◆ **Stated goal**
Please rewrite the entries from the line containing "Image resolution: width=445" through the end of the entries, and change "camera" to "webcam" while keeping everything else the same. Leave the pictures out of your answer.

(Screen-element location entries)

## begin

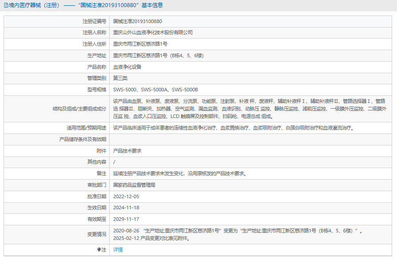Click the 结构及组成 description text
The width and height of the screenshot is (397, 259).
(249, 109)
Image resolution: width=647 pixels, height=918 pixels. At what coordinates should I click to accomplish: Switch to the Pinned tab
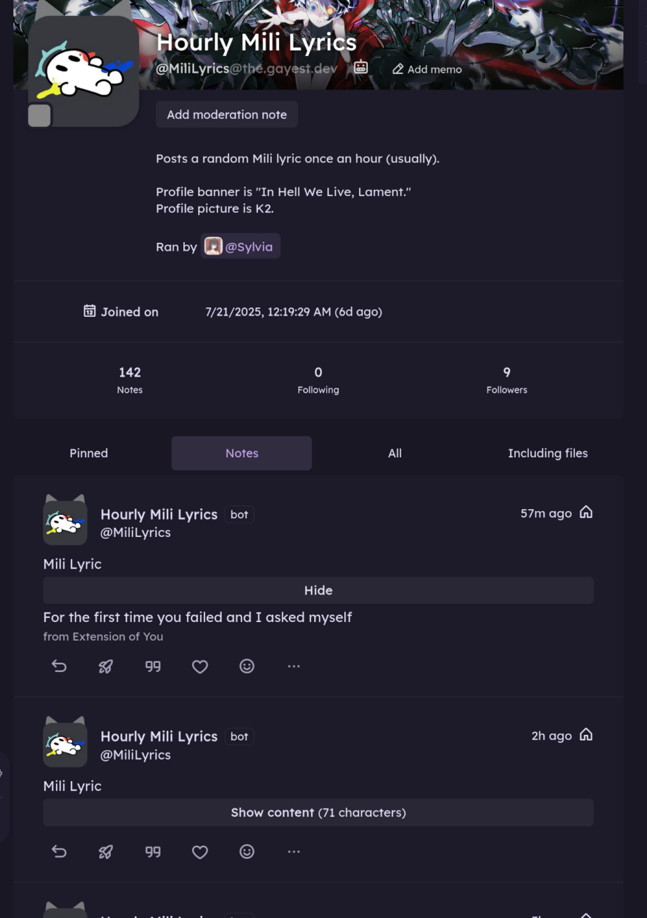tap(89, 453)
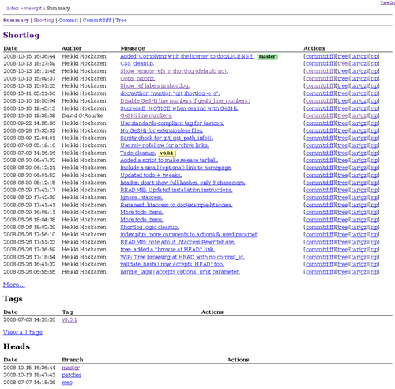Screen dimensions: 395x389
Task: Click the yellow v0.0.1 tag label
Action: [167, 153]
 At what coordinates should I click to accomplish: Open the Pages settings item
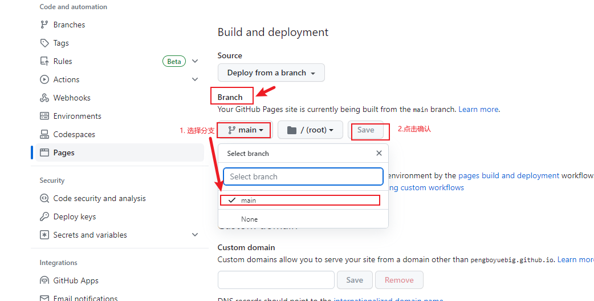(x=64, y=152)
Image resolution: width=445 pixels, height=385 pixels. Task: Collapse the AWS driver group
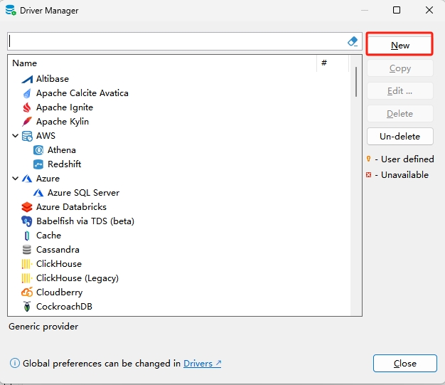coord(16,136)
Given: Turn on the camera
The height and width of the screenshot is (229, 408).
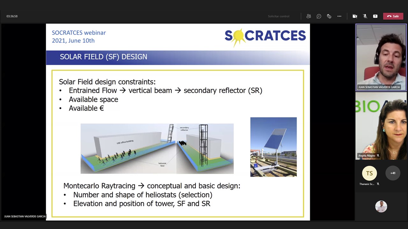Looking at the screenshot, I should 355,16.

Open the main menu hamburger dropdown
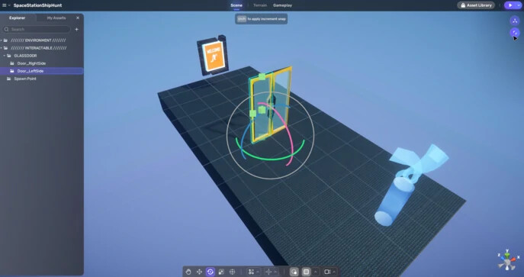pos(6,5)
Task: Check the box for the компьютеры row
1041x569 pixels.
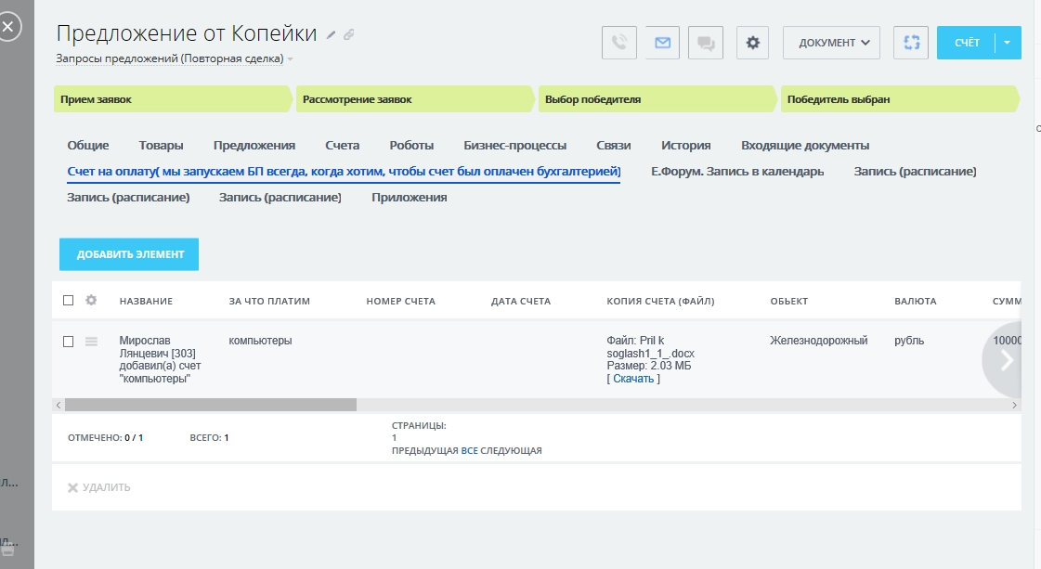Action: coord(68,342)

## end

◆ **Answer to this exercise**
Image resolution: width=445 pixels, height=385 pixels. Task: Collapse the AWS driver group
coord(16,136)
Given: Turn on the webcam
The height and width of the screenshot is (229, 408).
Looking at the screenshot, I should 355,16.

Open the main menu hamburger dropdown
pos(6,5)
Task: Check the box for the компьютеры row
1041x569 pixels.
Action: coord(68,342)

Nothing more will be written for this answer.